Simon Bridge said:
Sometimes someone will use the word "why" in a manner that implies that they will be satisfied with a "how" answer - yes. You will get responses like "science is not good at "why" questions" when the matter is not so clear cut.
We don't do this to be pedantic or difficult.
In PF we often get people looking for answers that science does not provide. Even when they are not - often forcing a questioner to rephrase the question more carefully helps them reason out the kind of answer science does provide.
Most of us have been doing this scientific answers thing for a long time.

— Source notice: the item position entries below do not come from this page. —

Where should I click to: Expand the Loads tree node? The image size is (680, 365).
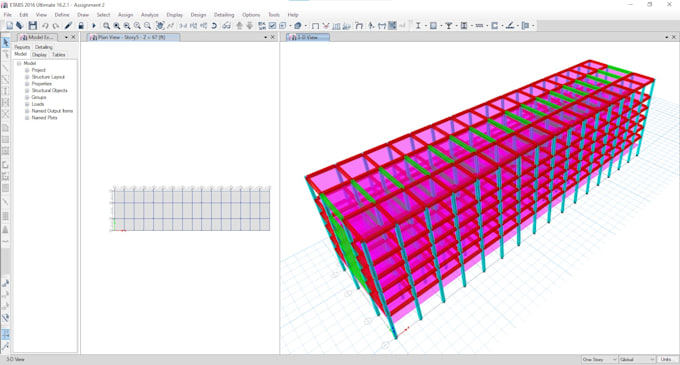[27, 104]
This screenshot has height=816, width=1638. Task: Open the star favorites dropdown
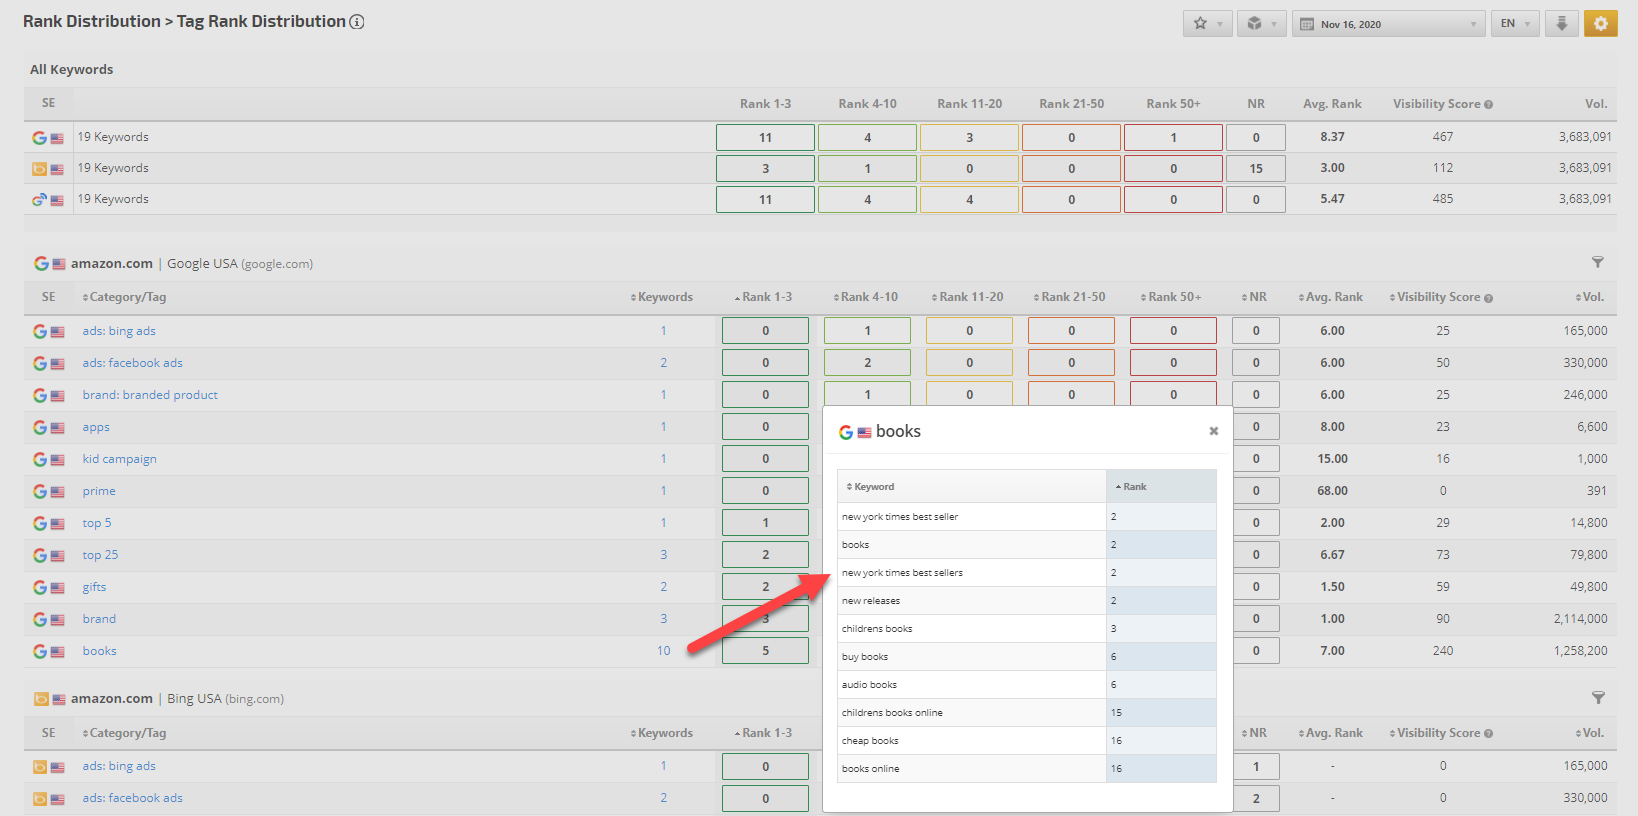point(1207,24)
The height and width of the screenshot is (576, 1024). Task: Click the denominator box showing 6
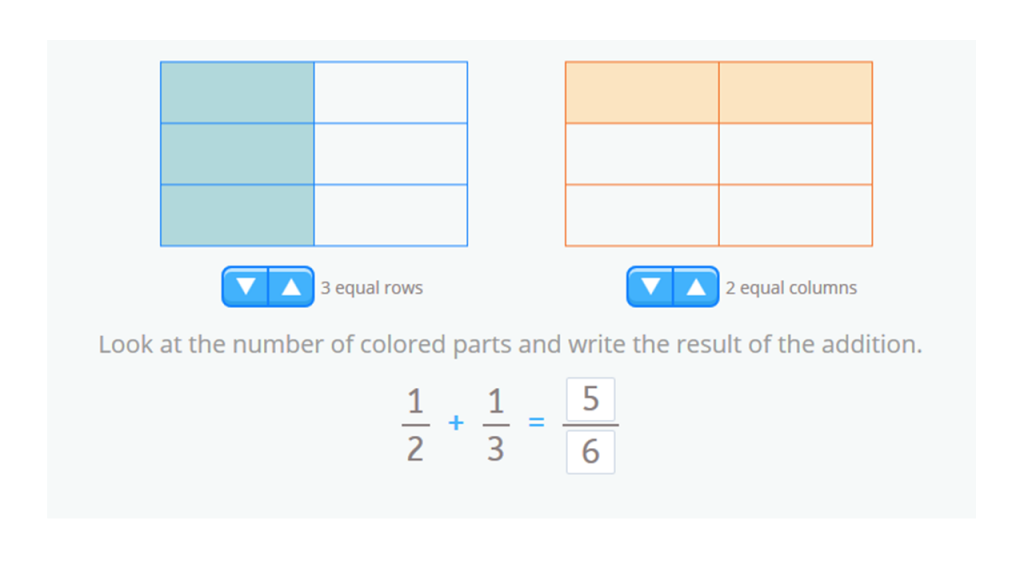tap(590, 452)
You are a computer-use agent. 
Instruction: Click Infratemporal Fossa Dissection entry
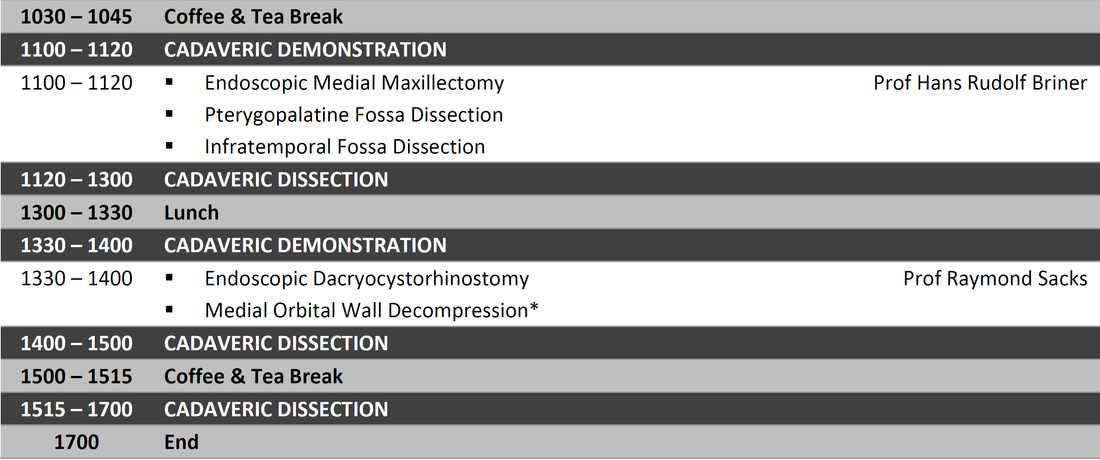click(x=344, y=147)
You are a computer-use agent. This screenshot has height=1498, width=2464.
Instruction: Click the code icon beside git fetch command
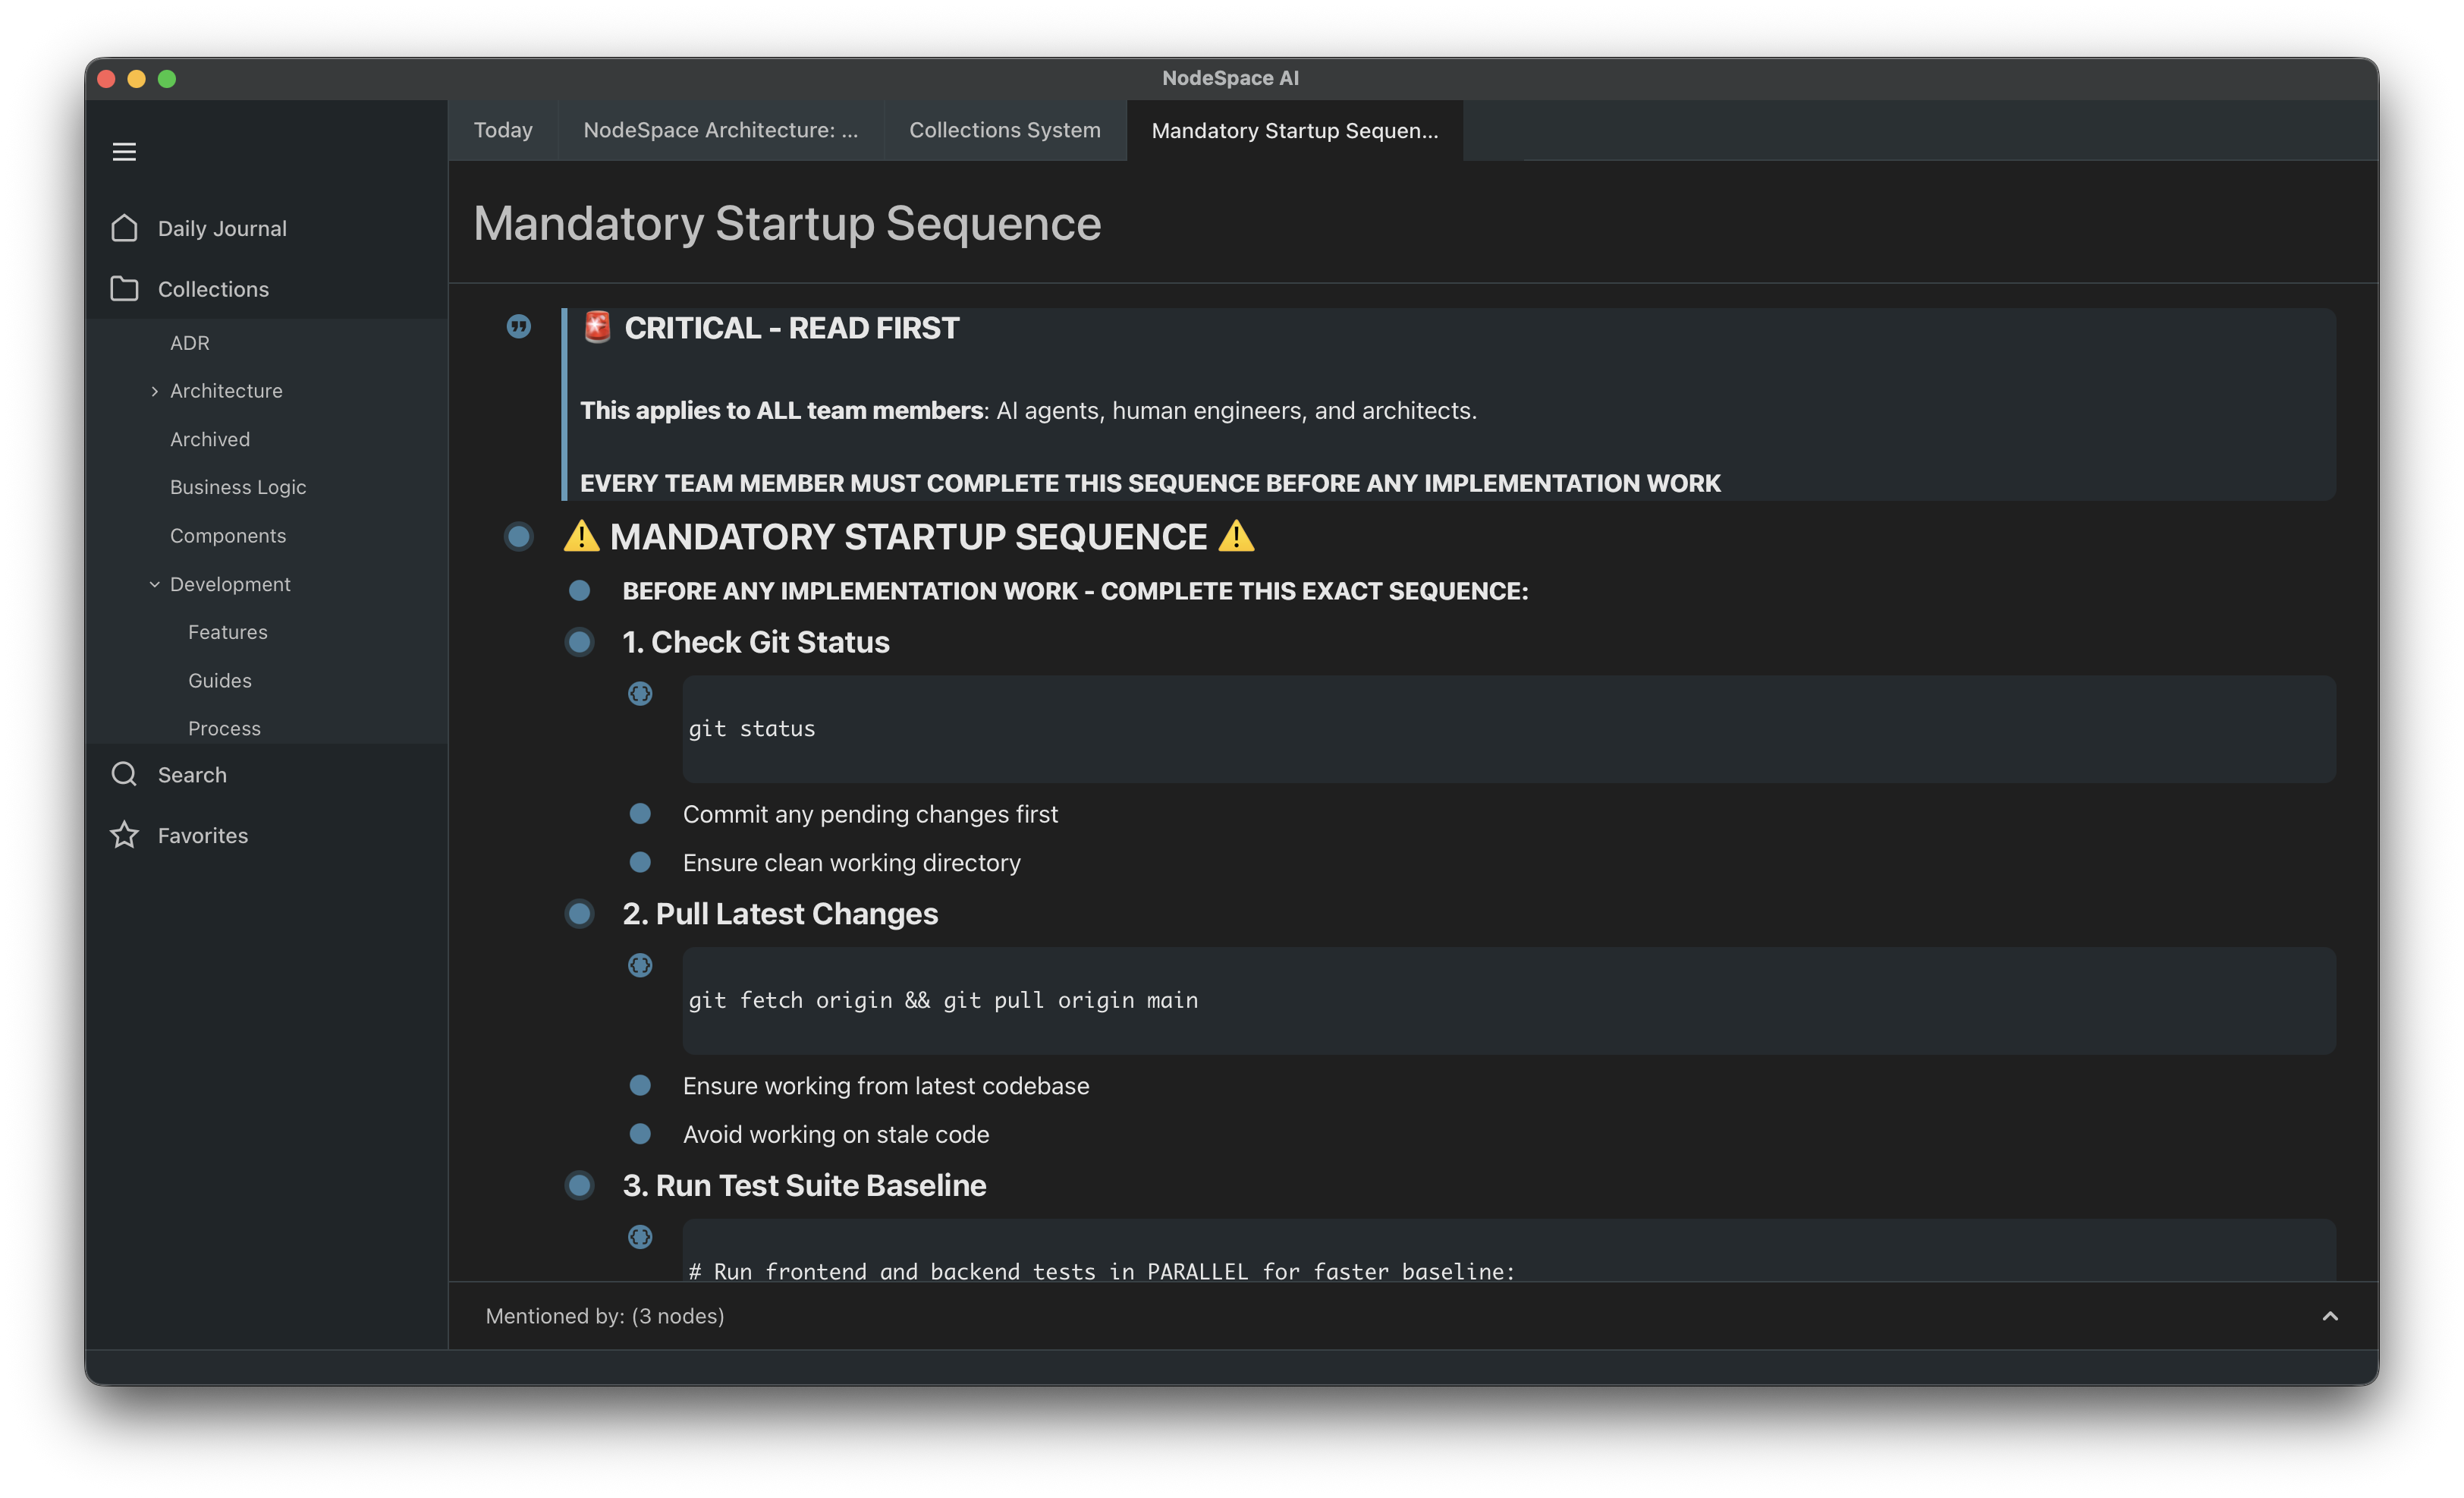coord(640,965)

There is nothing at all wrong with a "why" question that can't also be wrong with a "who", "what", "where", "how" or "when" question. The word "why" should really not be red flagged as a matter of course. I think "what" questions are potentially a lot more unanswerable: "What is a photon?", "What is a magnetic field?", "What is gravity?", "What is an electron?" You can fill many books with what we know about, say, photons, but what we know about them doesn't exactly answer the question of what they are because they are a thing unto themselves. Asking
what they are is often asking for a description of them in terms of other, more familiar phenomena, but it turns out they can't be accurately described that way. That being so for photons and the other things I listed, you might feel tempted to assert, "physics doesn't do 'what' questions." But that's not the case. It does do "what" questions when it can. Science also answers "why" questions when it can, as well as "how" questions.
Simon Bridge said:
Aside: take a look at this list of "
8 simple questions science cannot answer" ... most of them are either phrased as "why" questions or are "why" questions in disguise.
Lets have a look:
#8 Why we sleep
Science doesn't answer this, not because it's a "why" question, but because it hasn't found an incontrovertible answer (according to the site). We actually don't know for sure why we have to sleep, only that it's very bad for us if we're deprived of it for very long.
#7 How many planets in our solar system?
This is not a "why" question in disguise.
#6 Why Ice Is Slippery
Science doesn't answer this, not because it's a "why" question, but because it hasn't found an incontrovertible answer (according to the site).
#5 How a Bicycle Works
Here again, not a "why" question in disguise.
#4 How to Beat Solitaire
Not a "why" question in disguise.
#3 How Many Species of Animal Exist
Not a "why" question in disguise.
#2 The Length of the U.S. Coastline (Or Any Coastline, For That Matter)
Not a "why" question in disguise.
#1 How Gravity Works
Not a "why" question in disguise.
I don't find your characterization: "... most of them are either phrased as "why" questions or are "why" questions in disguise..." to be true.